Loading...
RELIGI
Penulis: Bayu Probo 15:32 WIB | Rabu, 16 April 2014

Lima Kesalahpahaman Seputar Paskah

Lukisan "Penyaliban Yesus" karya Andrea Mantegna, dibuat pada 1457–1459, dengan cat minyak di atas panel. Dimensi 67 cm × 93 cm. Lokasi Museum Louvre, Paris. (Foto: wikipedia.org)

SATUHARAPAN.COM – Kisah Paskah sangat populer di kalangan orang Kristen sampai-sampai tidak menyadari ada kesalahpahaman. Jika menginginkan perspektif segar menyambut Paskah, tulisan guru besar Southeastern Baptist Theological Seminary, Andreas Köstenberger dan Justin Taylor dari penerbit Crossway, menarik Anda simak.

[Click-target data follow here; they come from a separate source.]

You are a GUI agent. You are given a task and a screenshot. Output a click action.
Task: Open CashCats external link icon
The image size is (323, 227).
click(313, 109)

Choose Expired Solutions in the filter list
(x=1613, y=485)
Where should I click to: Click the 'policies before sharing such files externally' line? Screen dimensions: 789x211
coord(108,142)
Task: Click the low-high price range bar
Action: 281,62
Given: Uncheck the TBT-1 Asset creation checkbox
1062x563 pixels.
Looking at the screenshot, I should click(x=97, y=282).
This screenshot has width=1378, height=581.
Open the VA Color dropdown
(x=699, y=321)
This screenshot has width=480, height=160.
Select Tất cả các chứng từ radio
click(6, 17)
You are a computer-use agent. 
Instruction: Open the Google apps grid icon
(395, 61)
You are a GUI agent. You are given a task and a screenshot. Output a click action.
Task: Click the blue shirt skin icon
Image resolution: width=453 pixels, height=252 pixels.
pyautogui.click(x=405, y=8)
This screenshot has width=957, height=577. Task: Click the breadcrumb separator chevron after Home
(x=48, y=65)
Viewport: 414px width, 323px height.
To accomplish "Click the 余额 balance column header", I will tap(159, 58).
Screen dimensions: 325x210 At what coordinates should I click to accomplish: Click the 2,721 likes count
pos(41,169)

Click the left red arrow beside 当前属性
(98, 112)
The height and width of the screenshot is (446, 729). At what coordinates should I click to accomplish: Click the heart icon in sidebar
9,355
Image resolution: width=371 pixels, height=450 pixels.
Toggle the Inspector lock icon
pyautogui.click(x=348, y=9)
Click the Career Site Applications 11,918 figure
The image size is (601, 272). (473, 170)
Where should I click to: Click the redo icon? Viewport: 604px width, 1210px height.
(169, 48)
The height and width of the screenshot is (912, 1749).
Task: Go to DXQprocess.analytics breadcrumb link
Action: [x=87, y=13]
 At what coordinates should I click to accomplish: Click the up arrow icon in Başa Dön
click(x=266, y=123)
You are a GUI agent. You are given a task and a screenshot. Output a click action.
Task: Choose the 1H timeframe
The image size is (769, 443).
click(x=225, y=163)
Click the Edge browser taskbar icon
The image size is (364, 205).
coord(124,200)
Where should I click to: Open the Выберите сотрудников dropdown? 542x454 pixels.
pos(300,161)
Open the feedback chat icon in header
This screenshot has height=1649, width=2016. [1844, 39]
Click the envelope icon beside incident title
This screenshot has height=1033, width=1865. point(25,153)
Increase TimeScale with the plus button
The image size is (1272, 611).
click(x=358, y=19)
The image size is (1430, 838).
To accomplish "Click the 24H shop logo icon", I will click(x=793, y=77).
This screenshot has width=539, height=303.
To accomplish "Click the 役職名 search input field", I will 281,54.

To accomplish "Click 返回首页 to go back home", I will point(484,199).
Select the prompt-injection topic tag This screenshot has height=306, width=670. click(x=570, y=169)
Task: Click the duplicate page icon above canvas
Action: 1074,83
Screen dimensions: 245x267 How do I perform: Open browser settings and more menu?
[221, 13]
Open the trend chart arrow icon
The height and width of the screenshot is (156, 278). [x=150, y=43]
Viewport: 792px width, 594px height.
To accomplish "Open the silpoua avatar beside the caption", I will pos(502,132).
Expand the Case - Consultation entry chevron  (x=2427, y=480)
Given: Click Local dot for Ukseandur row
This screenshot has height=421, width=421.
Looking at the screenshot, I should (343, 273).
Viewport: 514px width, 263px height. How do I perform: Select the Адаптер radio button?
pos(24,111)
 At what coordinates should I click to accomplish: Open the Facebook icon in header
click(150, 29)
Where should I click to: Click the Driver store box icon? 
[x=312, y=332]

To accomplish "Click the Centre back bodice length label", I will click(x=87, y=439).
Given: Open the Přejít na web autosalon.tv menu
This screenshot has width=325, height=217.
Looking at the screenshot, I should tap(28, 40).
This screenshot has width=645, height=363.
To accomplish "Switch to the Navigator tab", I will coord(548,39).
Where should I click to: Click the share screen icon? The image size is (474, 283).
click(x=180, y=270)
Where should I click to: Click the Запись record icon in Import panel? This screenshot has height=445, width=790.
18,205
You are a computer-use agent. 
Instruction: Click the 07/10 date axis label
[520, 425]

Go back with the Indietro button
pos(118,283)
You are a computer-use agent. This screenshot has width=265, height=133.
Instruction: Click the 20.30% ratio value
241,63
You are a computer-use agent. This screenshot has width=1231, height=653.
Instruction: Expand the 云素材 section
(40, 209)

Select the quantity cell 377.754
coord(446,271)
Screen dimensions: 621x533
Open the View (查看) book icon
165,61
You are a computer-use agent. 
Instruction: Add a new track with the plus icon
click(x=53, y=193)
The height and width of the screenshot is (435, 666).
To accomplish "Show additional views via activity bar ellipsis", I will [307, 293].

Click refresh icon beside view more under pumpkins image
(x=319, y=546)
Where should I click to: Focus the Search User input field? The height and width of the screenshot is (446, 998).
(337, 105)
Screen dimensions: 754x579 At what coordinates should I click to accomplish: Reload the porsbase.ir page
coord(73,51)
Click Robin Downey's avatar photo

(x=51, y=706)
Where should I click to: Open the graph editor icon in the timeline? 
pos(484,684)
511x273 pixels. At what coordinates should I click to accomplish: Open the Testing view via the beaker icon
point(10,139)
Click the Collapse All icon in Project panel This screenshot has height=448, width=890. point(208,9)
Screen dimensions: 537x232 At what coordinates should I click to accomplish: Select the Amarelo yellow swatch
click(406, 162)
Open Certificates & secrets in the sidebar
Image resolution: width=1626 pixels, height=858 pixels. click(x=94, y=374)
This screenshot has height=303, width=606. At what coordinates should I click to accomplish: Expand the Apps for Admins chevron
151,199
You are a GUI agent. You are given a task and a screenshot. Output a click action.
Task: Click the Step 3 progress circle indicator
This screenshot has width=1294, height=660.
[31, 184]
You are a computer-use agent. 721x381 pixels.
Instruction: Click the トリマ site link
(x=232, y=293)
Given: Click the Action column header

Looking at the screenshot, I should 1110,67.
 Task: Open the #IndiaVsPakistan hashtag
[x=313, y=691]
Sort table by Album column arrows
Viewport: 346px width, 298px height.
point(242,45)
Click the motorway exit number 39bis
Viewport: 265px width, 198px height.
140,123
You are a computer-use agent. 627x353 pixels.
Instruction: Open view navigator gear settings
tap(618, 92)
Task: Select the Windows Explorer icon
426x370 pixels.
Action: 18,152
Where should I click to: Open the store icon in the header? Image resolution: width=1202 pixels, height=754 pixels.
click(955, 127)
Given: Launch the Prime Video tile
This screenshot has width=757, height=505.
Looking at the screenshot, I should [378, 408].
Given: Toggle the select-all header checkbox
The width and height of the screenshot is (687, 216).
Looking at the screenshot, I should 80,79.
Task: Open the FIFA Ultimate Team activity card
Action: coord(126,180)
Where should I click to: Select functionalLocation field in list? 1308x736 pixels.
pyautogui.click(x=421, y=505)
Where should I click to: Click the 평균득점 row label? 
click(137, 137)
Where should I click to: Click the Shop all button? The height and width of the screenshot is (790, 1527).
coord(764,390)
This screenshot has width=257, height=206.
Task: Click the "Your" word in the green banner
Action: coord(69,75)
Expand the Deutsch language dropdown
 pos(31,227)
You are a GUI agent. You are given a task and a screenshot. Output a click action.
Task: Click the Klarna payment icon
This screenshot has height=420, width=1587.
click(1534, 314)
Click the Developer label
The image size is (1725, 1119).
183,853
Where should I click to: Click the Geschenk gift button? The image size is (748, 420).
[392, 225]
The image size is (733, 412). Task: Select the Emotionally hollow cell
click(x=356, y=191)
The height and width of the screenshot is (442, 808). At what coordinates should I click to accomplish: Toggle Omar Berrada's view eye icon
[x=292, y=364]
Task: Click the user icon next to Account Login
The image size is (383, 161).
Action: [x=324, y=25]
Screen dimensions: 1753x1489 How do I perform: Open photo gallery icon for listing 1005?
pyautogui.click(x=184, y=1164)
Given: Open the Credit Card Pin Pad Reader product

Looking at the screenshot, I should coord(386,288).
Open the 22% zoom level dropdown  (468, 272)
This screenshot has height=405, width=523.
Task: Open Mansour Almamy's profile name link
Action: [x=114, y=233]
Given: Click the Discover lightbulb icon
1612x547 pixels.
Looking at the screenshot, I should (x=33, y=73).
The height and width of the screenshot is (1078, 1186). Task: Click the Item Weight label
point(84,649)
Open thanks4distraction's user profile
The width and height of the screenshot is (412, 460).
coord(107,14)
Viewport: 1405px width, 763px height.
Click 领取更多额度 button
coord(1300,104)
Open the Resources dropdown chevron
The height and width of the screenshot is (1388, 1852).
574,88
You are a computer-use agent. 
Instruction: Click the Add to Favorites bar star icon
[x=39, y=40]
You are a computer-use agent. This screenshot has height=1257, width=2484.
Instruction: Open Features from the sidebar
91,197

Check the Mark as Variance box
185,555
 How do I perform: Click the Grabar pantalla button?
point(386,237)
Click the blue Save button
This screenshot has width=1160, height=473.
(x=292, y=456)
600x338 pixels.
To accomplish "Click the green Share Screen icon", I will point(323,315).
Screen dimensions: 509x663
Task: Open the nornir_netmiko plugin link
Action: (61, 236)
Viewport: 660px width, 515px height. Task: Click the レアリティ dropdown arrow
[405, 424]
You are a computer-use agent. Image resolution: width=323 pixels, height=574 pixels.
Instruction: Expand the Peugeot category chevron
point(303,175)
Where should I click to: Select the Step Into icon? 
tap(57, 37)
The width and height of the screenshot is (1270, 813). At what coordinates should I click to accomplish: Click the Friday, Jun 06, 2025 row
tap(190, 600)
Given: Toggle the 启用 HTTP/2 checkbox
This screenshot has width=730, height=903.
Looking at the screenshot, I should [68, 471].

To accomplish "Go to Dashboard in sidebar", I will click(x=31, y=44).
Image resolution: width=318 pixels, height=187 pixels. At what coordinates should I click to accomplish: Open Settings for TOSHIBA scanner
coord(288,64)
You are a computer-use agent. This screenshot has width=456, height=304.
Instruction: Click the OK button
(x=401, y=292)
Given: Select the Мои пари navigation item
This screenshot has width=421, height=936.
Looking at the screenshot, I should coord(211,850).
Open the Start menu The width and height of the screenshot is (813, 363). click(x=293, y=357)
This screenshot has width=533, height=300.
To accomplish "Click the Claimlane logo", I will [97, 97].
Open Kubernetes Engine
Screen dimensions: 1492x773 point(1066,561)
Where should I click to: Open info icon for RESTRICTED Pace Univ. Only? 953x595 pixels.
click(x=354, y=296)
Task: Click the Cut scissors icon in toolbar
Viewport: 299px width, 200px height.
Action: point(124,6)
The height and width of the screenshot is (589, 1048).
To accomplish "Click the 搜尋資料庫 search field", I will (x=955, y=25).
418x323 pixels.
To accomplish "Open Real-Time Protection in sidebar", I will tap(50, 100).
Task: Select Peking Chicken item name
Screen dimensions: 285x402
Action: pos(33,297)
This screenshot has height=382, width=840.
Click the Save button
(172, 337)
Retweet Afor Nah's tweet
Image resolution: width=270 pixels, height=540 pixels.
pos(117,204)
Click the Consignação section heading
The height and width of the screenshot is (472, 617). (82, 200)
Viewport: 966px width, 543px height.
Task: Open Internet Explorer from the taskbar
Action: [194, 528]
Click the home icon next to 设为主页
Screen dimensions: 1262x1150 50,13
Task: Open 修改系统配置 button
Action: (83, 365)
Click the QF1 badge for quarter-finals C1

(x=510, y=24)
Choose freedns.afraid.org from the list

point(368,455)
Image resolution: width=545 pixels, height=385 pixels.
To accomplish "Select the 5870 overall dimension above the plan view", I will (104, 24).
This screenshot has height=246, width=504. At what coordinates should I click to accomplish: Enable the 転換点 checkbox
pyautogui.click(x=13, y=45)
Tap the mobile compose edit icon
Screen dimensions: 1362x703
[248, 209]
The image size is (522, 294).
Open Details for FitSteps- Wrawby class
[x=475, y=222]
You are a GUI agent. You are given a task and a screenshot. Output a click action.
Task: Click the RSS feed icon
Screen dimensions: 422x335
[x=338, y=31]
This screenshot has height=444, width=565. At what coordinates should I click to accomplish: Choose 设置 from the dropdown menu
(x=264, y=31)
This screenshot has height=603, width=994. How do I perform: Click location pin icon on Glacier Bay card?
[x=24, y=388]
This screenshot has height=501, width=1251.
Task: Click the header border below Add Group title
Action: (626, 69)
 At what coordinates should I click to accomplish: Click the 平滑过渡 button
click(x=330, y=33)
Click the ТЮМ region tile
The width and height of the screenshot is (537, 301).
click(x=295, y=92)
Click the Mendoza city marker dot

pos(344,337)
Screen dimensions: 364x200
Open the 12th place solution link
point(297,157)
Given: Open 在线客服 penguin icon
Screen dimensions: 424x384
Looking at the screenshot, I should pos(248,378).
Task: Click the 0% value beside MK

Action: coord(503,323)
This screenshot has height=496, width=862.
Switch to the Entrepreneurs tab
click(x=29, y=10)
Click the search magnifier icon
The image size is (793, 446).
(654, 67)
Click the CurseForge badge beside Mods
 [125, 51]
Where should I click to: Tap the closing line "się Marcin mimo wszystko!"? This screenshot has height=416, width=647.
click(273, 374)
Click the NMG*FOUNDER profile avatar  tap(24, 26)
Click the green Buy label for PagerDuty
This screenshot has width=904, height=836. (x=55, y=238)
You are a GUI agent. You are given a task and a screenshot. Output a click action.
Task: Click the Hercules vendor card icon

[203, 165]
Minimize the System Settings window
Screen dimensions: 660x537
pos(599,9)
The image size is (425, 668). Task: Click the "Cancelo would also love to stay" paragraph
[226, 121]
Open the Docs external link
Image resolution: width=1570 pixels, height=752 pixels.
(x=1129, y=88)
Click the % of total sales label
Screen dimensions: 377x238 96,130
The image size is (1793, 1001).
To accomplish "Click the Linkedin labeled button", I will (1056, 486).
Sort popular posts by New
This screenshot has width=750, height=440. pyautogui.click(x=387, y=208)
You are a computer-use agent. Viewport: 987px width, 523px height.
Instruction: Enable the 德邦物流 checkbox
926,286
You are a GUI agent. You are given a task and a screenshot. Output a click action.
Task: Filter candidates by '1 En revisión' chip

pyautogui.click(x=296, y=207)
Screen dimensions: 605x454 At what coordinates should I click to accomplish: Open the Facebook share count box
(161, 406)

1. Yesus Meninggal Bukan Ketika Berusia 33 Tahun

Seperti yang dipercaya umum, tampaknya masuk akal jika Yesus “memulai pelayanannya” ketika ia “berumur sekitar tiga puluh tahun” (Luk. 3:23) dan terlibat dalam pelayanan tiga tahun (Kitab Yohanes menyebut tiga Paskah, dan mungkin ada yang keempat), maka ia berusia 33 tahun pada saat disalib. Namun, hampir tidak ada pakar Alkitab yang percaya Yesus benar-benar berumur 33 ketika ia mati. Yesus lahir sebelum Herodes Agung mengeluarkan perintah untuk mengeksekusi “Lalu ...  semua anak di Betlehem dan sekitarnya, yaitu anak-anak yang berumur dua tahun ke bawah, sesuai dengan waktu yang ditanyakannya dengan teliti kepada orang-orang majus itu.” (Mat. 2:16) dan sebelum Herodes meninggal pada musim semi tahun 4 sM. Jika Yesus dilahirkan pada musim gugur tahun 5 atau 6 sM, dan jika kita ingat bahwa kita tidak menghitung “0“ antara sM dan Masehi, Yesus akan berusia 37 atau 38 tahun ketika ia meninggal pada musim semi tahun 33 (berdasarkan penelitian kami). Bahkan jika Yesus meninggal pada tahun 30 Masehi (satu-satunya tanggal alternatif yang serius), umurnya akan sekitar 34 atau 35, bukan 33 tahun. Tidak ada doktrin utama yang dipengaruhi oleh kesalahpahaman umum ini.

2. Saat Perjamuan Terakhir, Yesus dan Murid-murid-Nya Makan Daging Domba Paskah

Memang benar Yesus adalah “Anak Domba Allah, yang menghapus dosa dunia” (Yoh. 1:29), tetapi bukan berarti tidak ada domba Paskah secara fisik pada Perjamuan Tuhan. Bahkan, hampir pasti ada. Sebab, “Kemudian tibalah hari raya Roti Tidak Beragi, yaitu hari ketika orang harus menyembelih domba Paskah. Lalu Yesus menyuruh Petrus dan Yohanes, kata-Nya, ‘Pergilah, persiapkanlah perjamuan Paskah bagi kita supaya kita makan’”  (Luk. 22:7-8; Mrk. 14:12). Bahkan jika tidak secara khusus disebutkan dalam kisah Injil, makan domba Paskah adalah bagian penting dari setiap Paskah Yahudi (Kel. 12:3). Inilah sebabnya mengapa para murid makan makanan bersama-sama sebagai sebuah kelompok, pada malam hari, di dalam gerbang kota. Daging domba itu dimakan dengan anggur merah. Sesudahnya, Yesus memecahkan roti dan menyanyikan himne (lagu ucapan syukur). Meskipun ada perbedaan pendapat tentang sifat Perjamuan Terakhir, kami pikir itu jelas bahwa Yesus dan para murid merayakan Paskah malam sebelum penyaliban—dan Yesus membuat jelas bahwa ia melihat dirinya dalam tradisi pembebasan orang Israel dari perbudakan di Mesir oleh darah anak domba kurban.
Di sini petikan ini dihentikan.